Catholics approval of President Barack Obama has remained relatively unchanged despite facing harsh opposition from the U.S. Conference of Catholic Bishops over new contraception rules.
A survey released Tuesday by Gallup found that 46 percent of Catholics approved of Obama last week. A week prior to that his approval was at 49 percent, a change within the margin of error.
“Catholics are typically an important swing voting group in U.S. elections, so a president is at some political risk if he pursues a policy that could anger Catholics,” Gallup explained. “So far, though, it appears the controversy over religious group employer health plans and contraception has not had a significantly negative effect on how rank-and-file Catholics view the president.”
“One key will be whether Catholic approval of Obama stays a bit lower than it has been in the coming days or begins to edge back closer to 50 percent, where it had been earlier this year.”
Obama had proposed new U.S. Department of Health and Human Services rules to require private health insurance plans to cover contraception for women, without an exemption for religious employers.

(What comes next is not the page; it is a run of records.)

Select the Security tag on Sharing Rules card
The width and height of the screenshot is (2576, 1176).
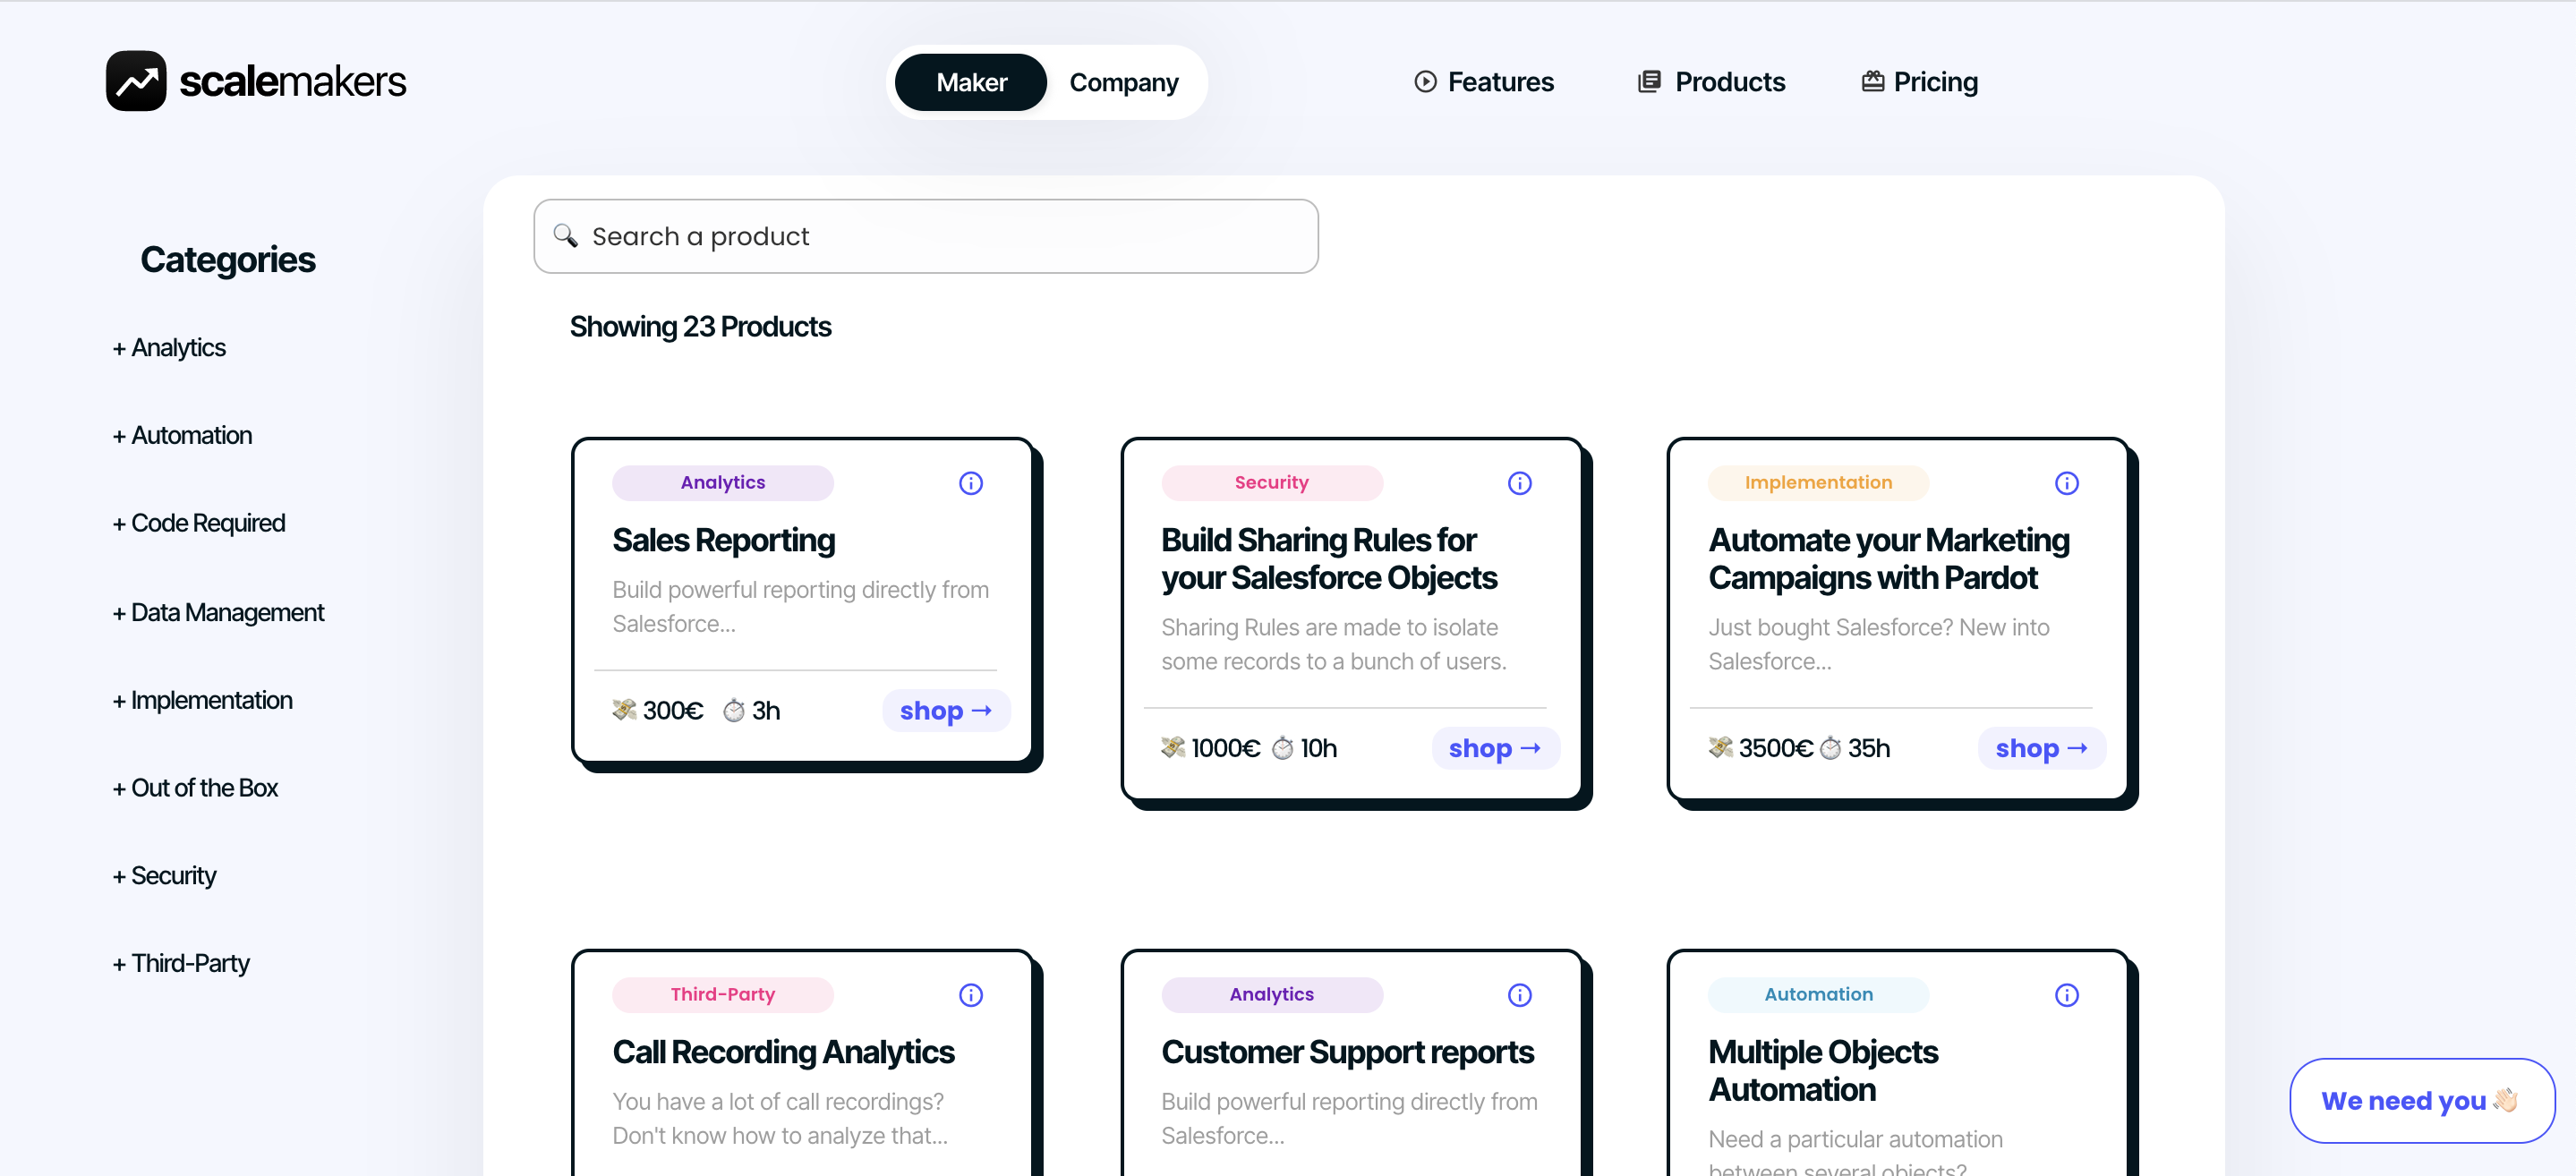[1271, 483]
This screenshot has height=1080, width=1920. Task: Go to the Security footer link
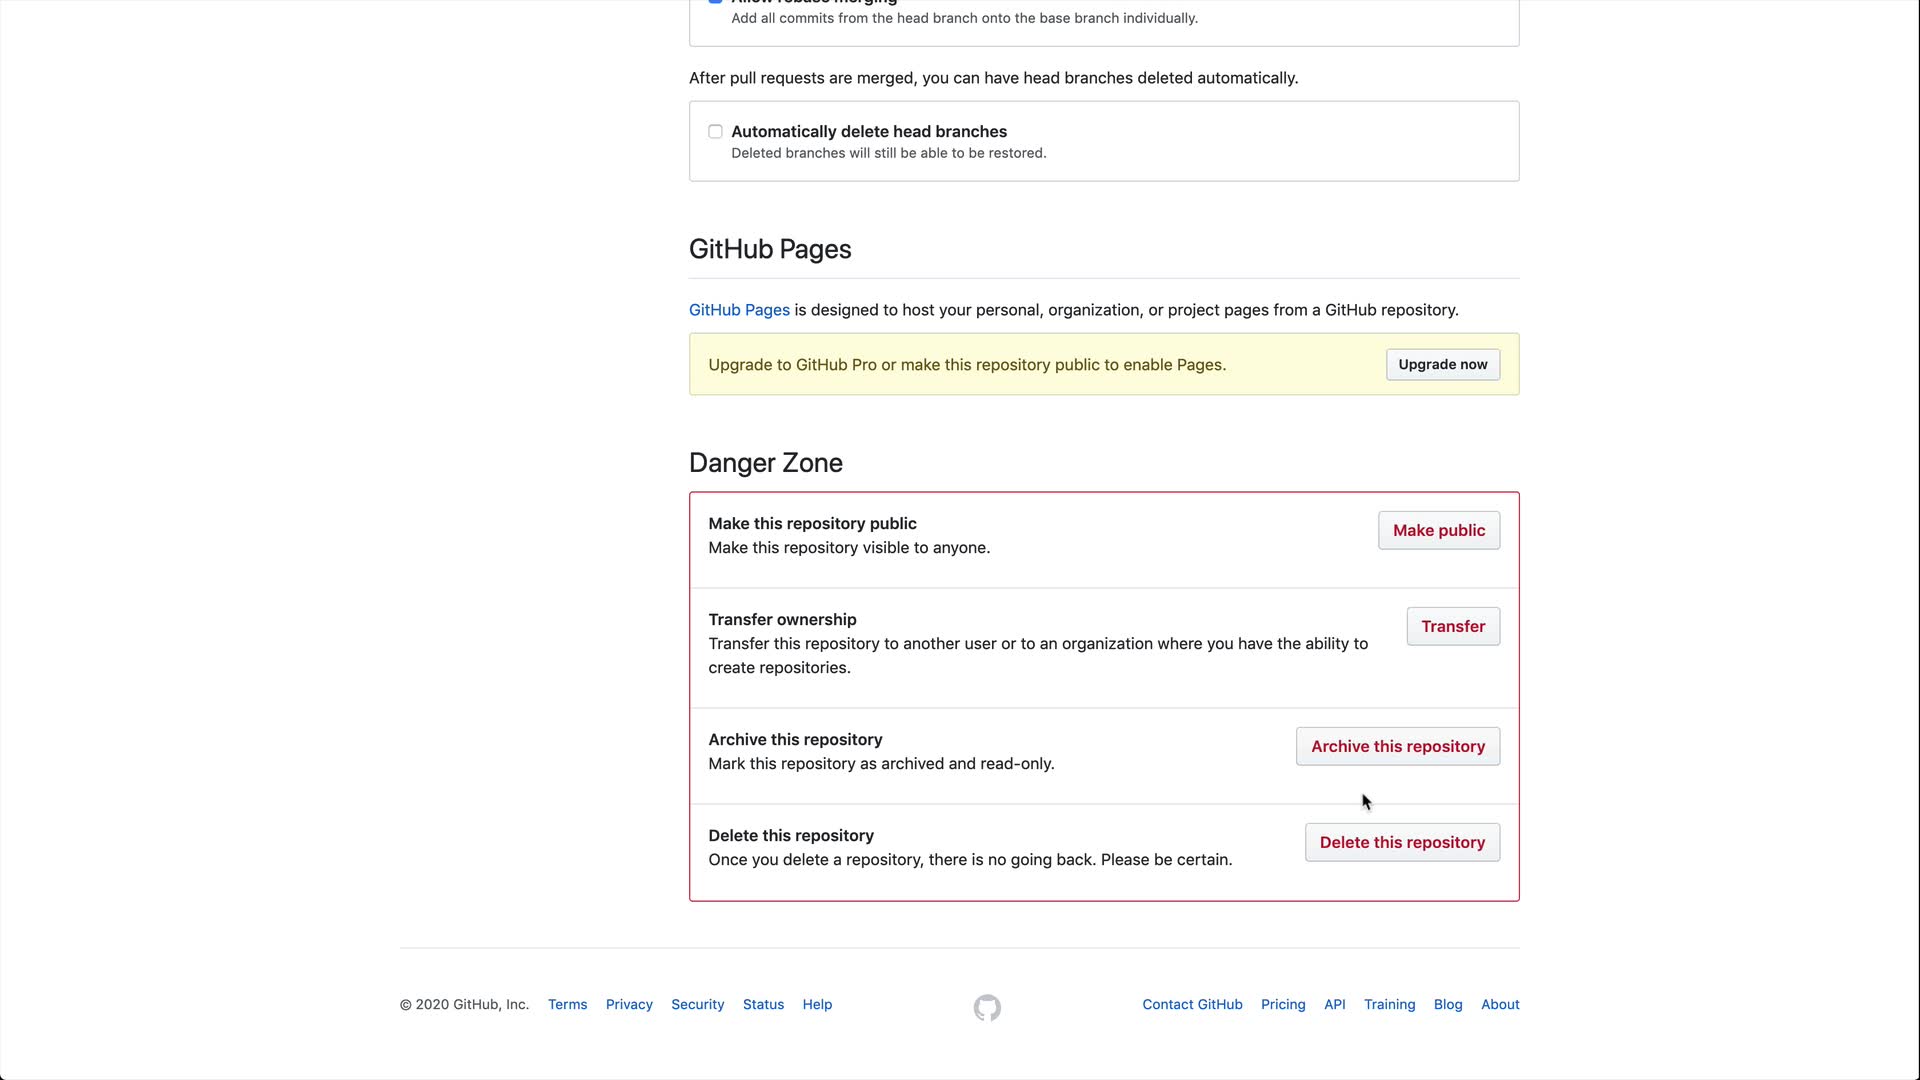pos(697,1004)
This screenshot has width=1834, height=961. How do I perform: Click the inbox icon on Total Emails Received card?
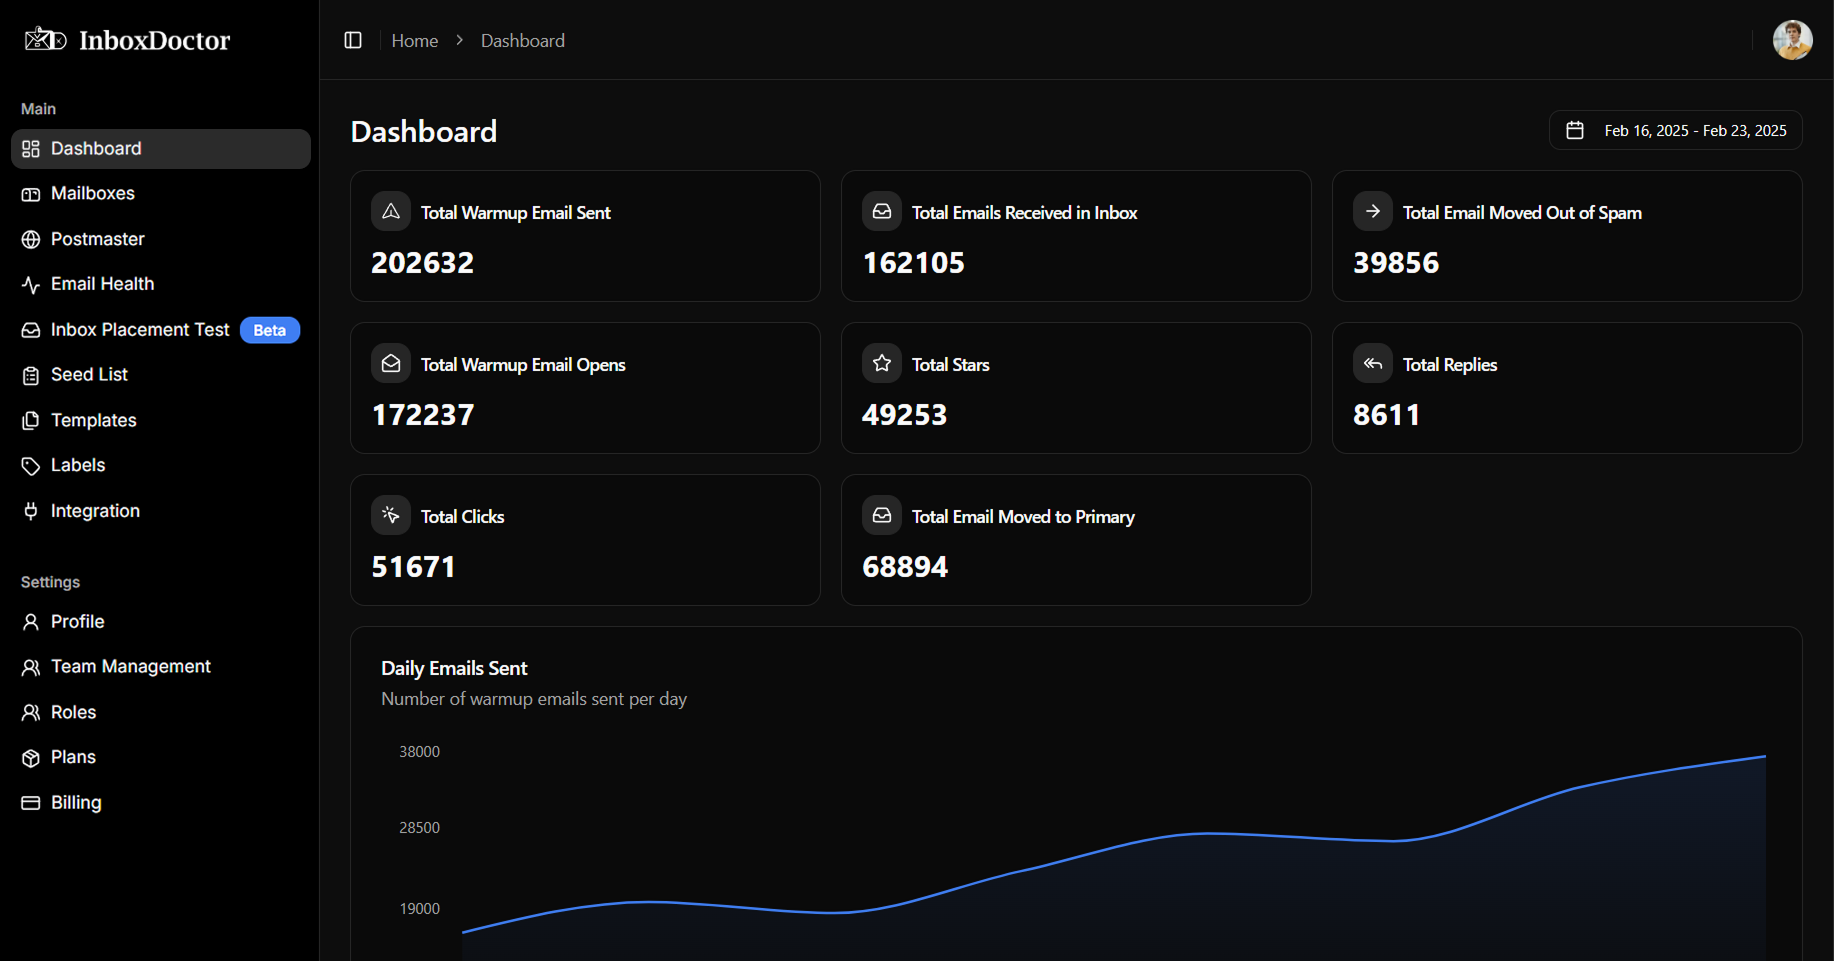(x=881, y=211)
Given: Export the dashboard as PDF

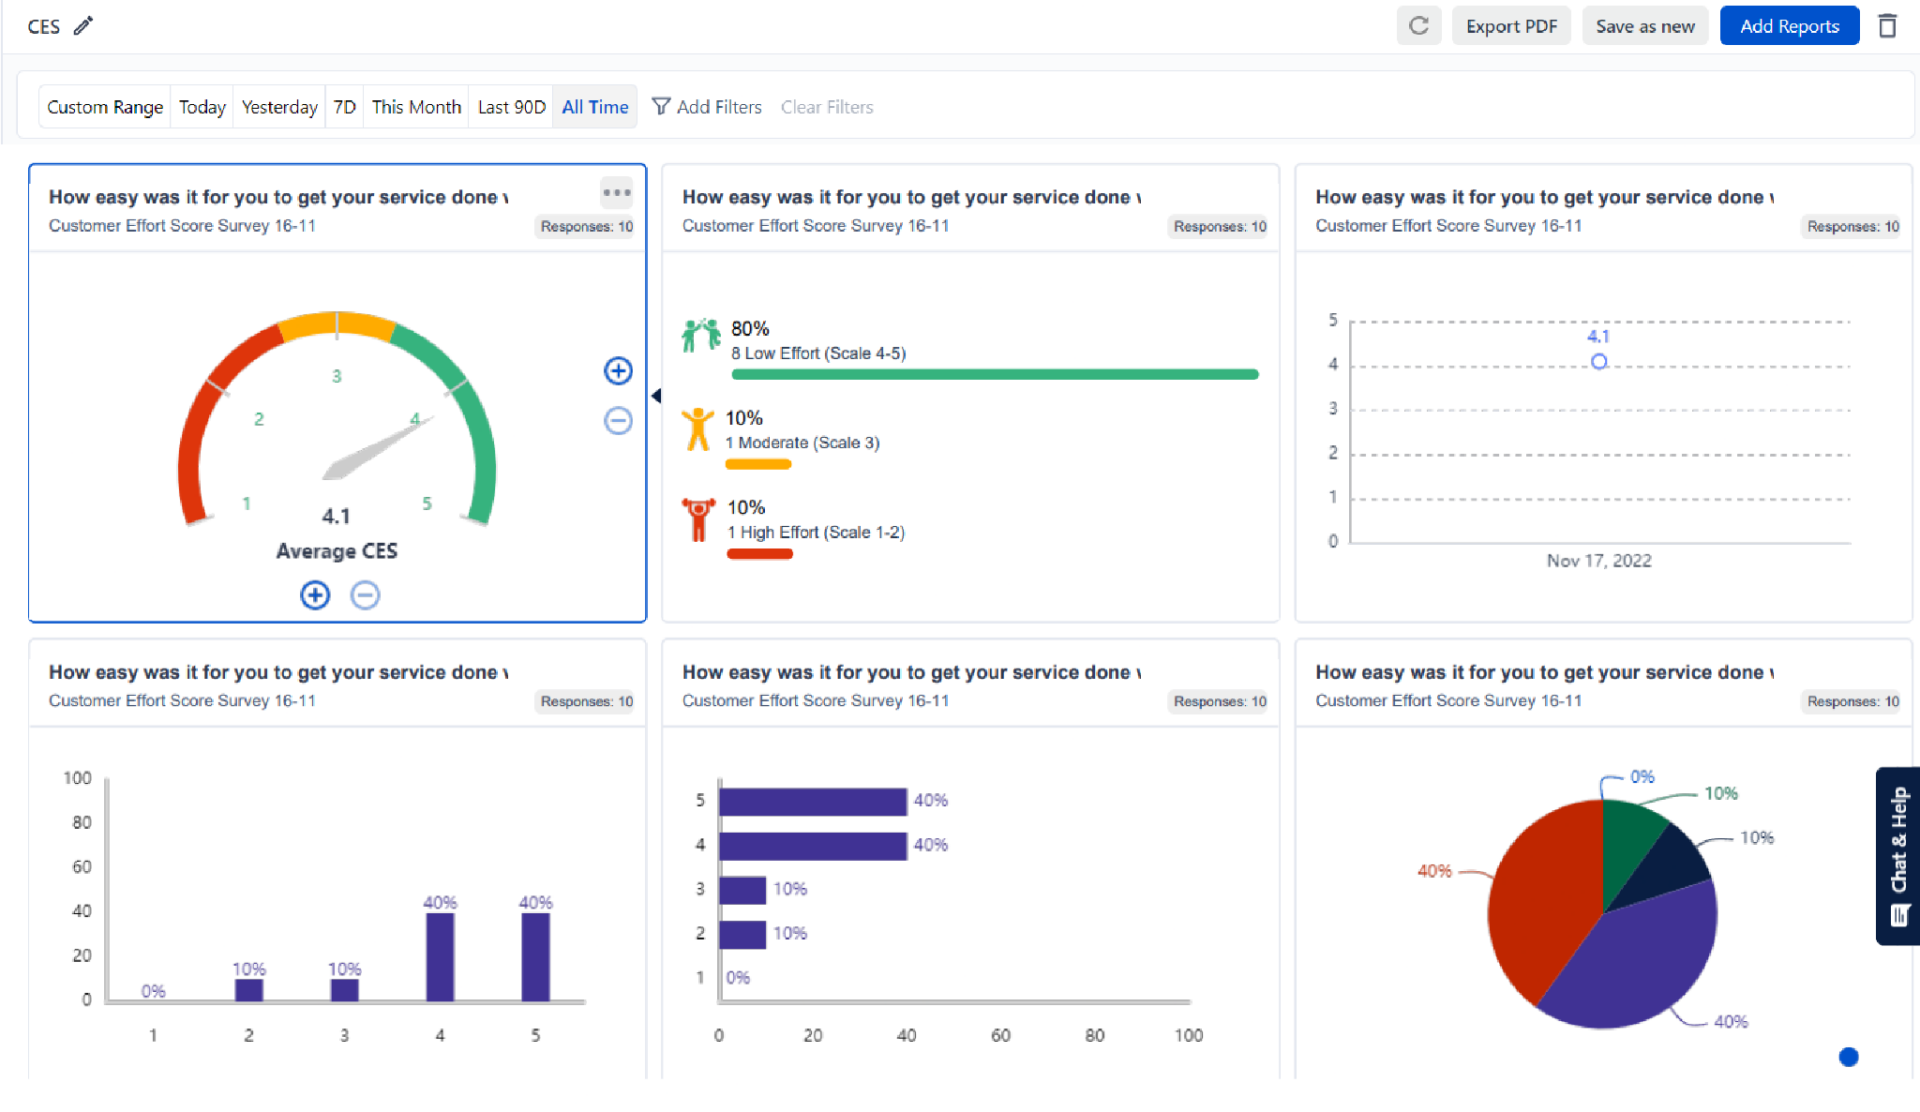Looking at the screenshot, I should tap(1511, 25).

Facing a backlash from Catholic bishops and their Republican supporters, the White House said last week that it would change the proposed rules by exempting religious hospitals and universities, and instead mandating that insurance companies provide those services.
But the U.S. Conference of Catholic Bishops still fiercely opposes the proposed rules, saying the “mandate of insurance coverage of sterilization” was a “needless government intrusion in the internal governance of religious institutions.”
However, the Catholic Health Association, Catholics United, the University of Notre Dame, the Association of Jesuit Colleges and Universities, and Catholic Charities USA all approved of Obama’s compromise.